How do you put HR at the heart of the business?

It’s always sobering to discover that a colleague sees something quite differently from you. Especially when the something is your role in the company. So I was hit hard by the latest 20 Minute Master Class from SuccessFactors: “Future priorities for HR: how can you make sure you’re on track”, which is based on a recent CIPD HR Outlook survey.

CIPD had asked HR and non-HR business leaders about corporate priorities and the role of HR and, for a couple of slides, everything was reassuring. Everyone seemed to agree that in the current economic conditions companies were concentrating on short-term issues, such as cost management, productivity and customer focus.

Looking ahead a couple of years, the consensus remained. Yes, HR people were naturally more concerned with longer-term capabilities, but by and large they were talking the same language as their colleagues.

However, when we got to HR’s involvement in strategy, things got a lot more interesting – and uncomfortable. While HR leaders were convinced they were integral to setting, communicating and executing business strategy, non-HR leaders were much less sure.
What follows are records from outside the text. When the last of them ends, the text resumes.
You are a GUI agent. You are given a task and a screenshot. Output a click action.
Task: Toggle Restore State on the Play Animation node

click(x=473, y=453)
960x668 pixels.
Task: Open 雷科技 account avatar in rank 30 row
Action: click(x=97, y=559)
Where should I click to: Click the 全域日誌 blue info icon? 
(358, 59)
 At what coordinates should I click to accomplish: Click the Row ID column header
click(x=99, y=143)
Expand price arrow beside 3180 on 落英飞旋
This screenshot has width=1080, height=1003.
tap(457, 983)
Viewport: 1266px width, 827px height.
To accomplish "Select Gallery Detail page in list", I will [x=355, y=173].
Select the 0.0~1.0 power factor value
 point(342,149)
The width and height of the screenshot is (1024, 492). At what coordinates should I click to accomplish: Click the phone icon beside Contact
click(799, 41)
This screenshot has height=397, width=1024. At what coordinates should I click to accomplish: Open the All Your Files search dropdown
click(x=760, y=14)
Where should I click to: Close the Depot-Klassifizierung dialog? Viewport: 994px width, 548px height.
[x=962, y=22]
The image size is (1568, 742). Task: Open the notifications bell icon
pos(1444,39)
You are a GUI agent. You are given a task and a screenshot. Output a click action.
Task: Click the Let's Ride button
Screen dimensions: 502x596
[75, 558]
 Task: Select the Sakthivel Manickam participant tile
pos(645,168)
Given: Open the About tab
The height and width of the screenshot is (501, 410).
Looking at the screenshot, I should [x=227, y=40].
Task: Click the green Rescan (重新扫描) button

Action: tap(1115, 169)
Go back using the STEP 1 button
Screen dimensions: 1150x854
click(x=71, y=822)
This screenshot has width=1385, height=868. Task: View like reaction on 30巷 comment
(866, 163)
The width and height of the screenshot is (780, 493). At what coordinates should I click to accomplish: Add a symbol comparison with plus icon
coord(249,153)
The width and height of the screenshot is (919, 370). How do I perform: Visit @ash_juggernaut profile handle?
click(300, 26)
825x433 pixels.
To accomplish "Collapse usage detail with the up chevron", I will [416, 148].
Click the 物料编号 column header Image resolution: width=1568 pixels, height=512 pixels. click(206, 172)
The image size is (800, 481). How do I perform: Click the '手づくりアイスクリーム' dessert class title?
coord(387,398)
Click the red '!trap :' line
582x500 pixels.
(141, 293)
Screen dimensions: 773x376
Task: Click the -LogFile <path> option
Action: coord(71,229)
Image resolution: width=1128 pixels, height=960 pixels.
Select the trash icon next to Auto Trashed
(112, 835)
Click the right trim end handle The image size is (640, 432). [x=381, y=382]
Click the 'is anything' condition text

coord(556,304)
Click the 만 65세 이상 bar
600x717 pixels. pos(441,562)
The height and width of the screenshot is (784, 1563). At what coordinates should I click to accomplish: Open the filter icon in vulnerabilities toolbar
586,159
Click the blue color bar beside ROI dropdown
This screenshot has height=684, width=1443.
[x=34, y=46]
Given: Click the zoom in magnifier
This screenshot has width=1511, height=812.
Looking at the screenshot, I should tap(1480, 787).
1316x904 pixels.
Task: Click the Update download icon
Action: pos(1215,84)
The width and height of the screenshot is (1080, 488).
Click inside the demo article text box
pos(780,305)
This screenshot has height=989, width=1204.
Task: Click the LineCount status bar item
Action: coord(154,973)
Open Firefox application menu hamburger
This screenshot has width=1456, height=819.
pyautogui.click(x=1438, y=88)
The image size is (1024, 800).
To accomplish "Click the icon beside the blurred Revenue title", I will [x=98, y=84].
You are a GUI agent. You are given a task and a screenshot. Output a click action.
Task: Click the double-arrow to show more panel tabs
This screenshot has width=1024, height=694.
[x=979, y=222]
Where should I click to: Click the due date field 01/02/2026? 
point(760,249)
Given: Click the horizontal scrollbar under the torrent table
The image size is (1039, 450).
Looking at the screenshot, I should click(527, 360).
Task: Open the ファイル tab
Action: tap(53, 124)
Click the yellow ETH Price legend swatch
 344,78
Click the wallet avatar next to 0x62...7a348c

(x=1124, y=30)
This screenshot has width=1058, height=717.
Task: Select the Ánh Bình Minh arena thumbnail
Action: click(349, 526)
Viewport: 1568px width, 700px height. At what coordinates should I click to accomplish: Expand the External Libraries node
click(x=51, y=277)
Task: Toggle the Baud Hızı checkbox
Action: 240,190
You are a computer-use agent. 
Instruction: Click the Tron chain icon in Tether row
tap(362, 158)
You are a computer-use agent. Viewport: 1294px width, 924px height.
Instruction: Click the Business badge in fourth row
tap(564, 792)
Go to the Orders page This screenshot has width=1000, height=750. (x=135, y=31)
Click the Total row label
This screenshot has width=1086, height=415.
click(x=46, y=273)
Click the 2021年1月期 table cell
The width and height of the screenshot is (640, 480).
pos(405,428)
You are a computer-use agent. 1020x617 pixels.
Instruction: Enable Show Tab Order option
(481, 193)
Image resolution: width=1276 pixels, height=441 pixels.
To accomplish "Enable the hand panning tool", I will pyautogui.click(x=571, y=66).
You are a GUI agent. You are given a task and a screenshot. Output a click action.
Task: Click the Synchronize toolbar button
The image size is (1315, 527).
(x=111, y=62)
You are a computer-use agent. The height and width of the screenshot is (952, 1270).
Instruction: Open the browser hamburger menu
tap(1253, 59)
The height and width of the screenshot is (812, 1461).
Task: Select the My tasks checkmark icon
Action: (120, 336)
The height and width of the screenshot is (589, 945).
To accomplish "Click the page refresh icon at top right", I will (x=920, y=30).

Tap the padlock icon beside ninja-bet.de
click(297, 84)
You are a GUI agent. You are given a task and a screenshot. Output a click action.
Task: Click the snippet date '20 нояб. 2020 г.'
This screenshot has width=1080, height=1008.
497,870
In fact, more than a third of them either said that senior HR people had no involvement in strategy or didn’t know whether they did or not. The implication was that they didn’t really care.

This rang several alarm bells, so it was good to see that the second half of the Masterclass focused on six key messages we can all take from the research to help put HR at the heart of business strategy.

These included raising our visibility and impact by demonstrating the value we bring. We must use evidence and demonstrate the business benefits of HR initiatives. Above all, we need to embrace data and use it not just to illustrate trends, but to initiate change.

I learned that HR people almost always have broad business experience from outside the HR function. They also have a unique understanding of the long-term value of a company’s people. That’s why it’s time to really expose the contribution we can make to business transformation. In tough economic times, businesses are more receptive than ever to creative ideas. But to make sure ours are heard and acted on, we need to present an informed and convincing business case.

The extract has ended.